[What this task involves]
Return only the lines below starting at the line containing "For every named" and ending at the line containing "Concerts [menuitem]", both included, exactly as they are and with no pictures.

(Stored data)
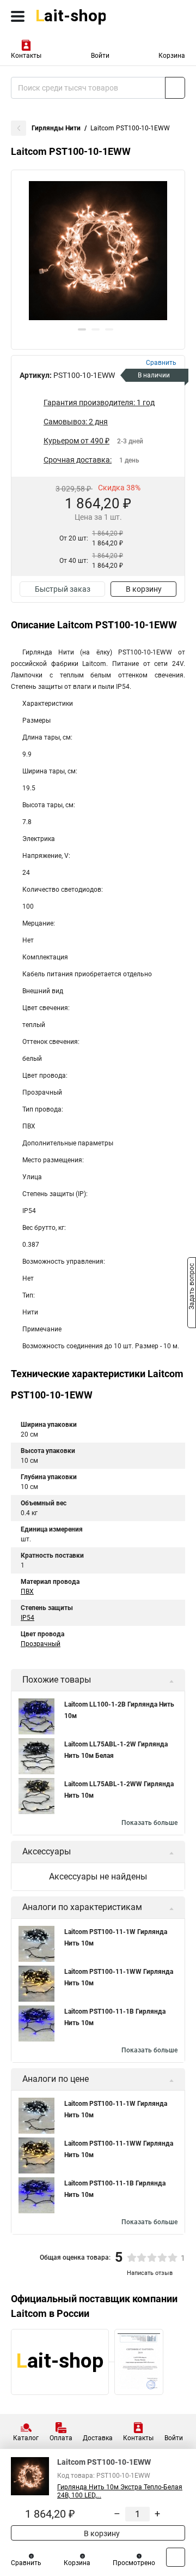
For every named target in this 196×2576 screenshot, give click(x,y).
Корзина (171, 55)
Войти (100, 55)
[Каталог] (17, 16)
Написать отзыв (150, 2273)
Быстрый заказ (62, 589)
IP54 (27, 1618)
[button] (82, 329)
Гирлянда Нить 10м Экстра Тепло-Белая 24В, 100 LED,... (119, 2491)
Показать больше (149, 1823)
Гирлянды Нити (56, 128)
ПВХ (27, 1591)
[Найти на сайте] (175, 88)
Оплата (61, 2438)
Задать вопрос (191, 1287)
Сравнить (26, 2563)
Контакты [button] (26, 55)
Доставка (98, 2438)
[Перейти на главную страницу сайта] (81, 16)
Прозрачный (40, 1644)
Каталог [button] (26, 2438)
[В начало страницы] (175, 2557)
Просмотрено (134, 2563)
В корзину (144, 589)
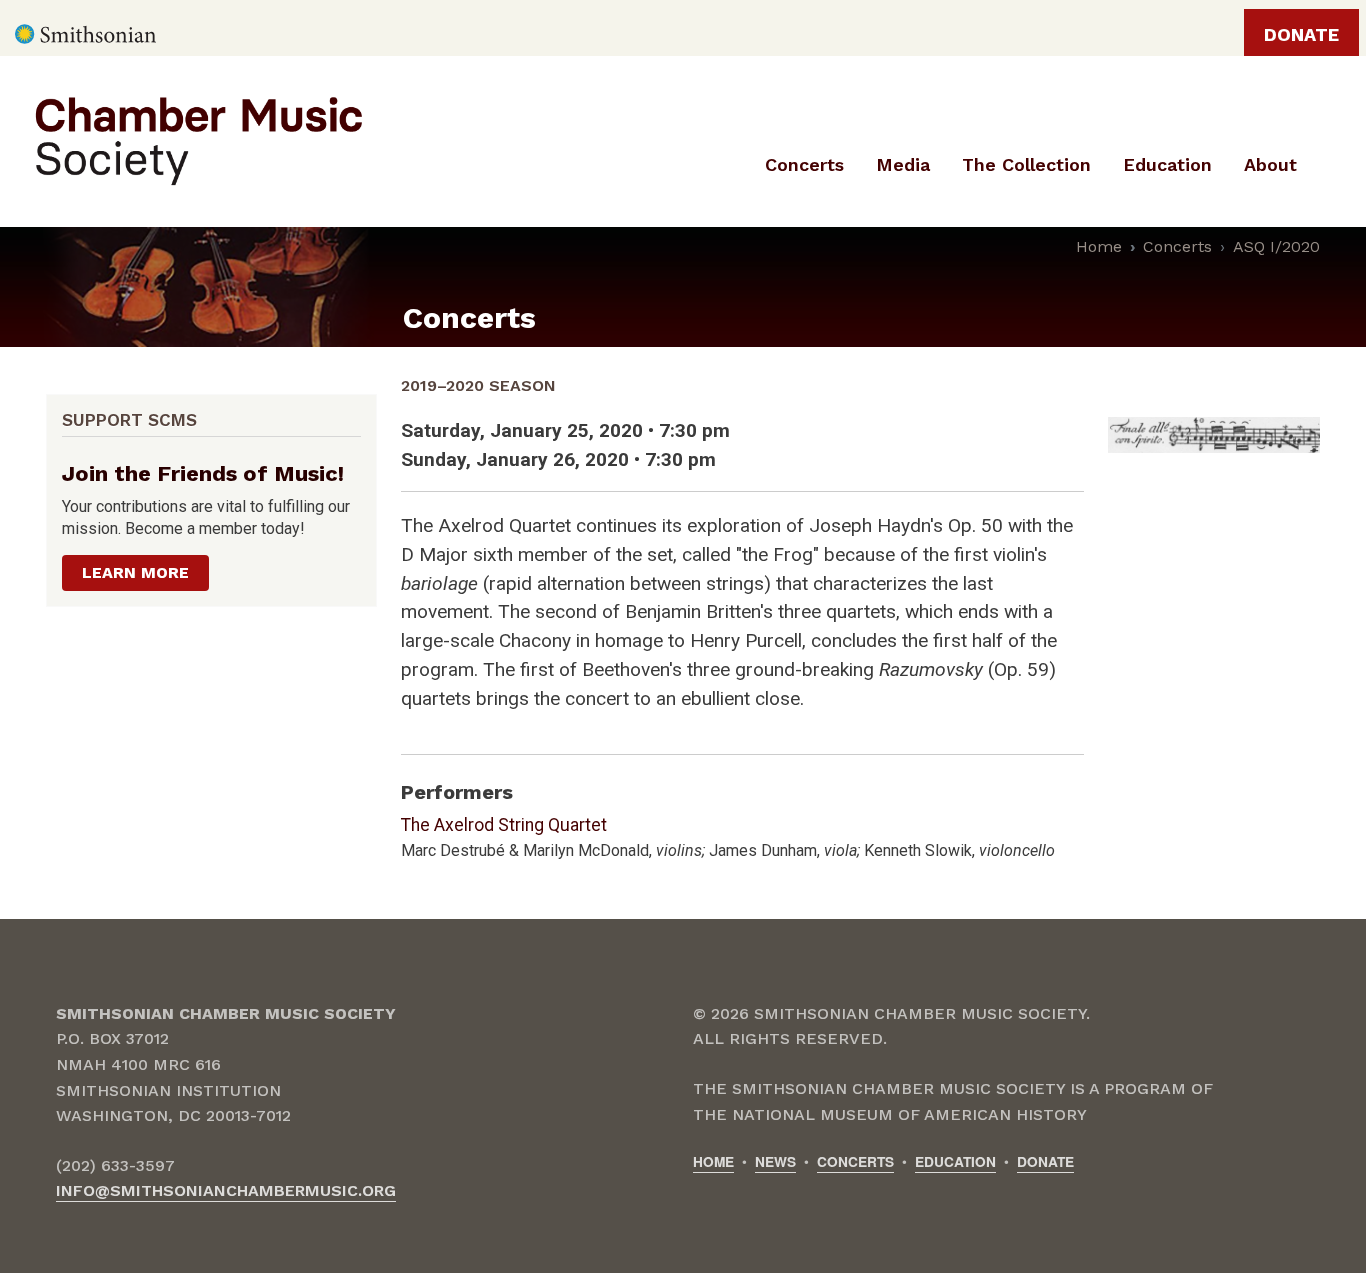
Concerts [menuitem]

* * *

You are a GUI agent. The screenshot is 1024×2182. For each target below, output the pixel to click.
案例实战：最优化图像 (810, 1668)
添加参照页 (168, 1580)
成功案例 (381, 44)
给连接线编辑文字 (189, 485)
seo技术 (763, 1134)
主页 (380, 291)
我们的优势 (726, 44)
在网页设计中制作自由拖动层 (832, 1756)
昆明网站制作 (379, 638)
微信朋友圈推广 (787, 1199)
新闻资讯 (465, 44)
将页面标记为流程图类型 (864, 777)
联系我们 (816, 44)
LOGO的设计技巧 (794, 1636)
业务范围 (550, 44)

[Final answer]
For every named target in this 196×2576 screenshot, give click(x,y).
Корзина (171, 55)
Войти (100, 55)
[Каталог] (17, 16)
Написать отзыв (150, 2273)
Быстрый заказ (62, 589)
IP54 (27, 1618)
[button] (82, 329)
Гирлянда Нить 10м Экстра Тепло-Белая 24В, 100 LED,... (119, 2491)
Показать больше (149, 1823)
Гирлянды Нити (56, 128)
ПВХ (27, 1591)
[Найти на сайте] (175, 88)
Оплата (61, 2438)
Задать вопрос (191, 1287)
Сравнить (26, 2563)
Контакты [button] (26, 55)
Доставка (98, 2438)
[Перейти на главную страницу сайта] (81, 16)
Прозрачный (40, 1644)
Каталог [button] (26, 2438)
[В начало страницы] (175, 2557)
Просмотрено (134, 2563)
В корзину (144, 589)
Concerts [menuitem]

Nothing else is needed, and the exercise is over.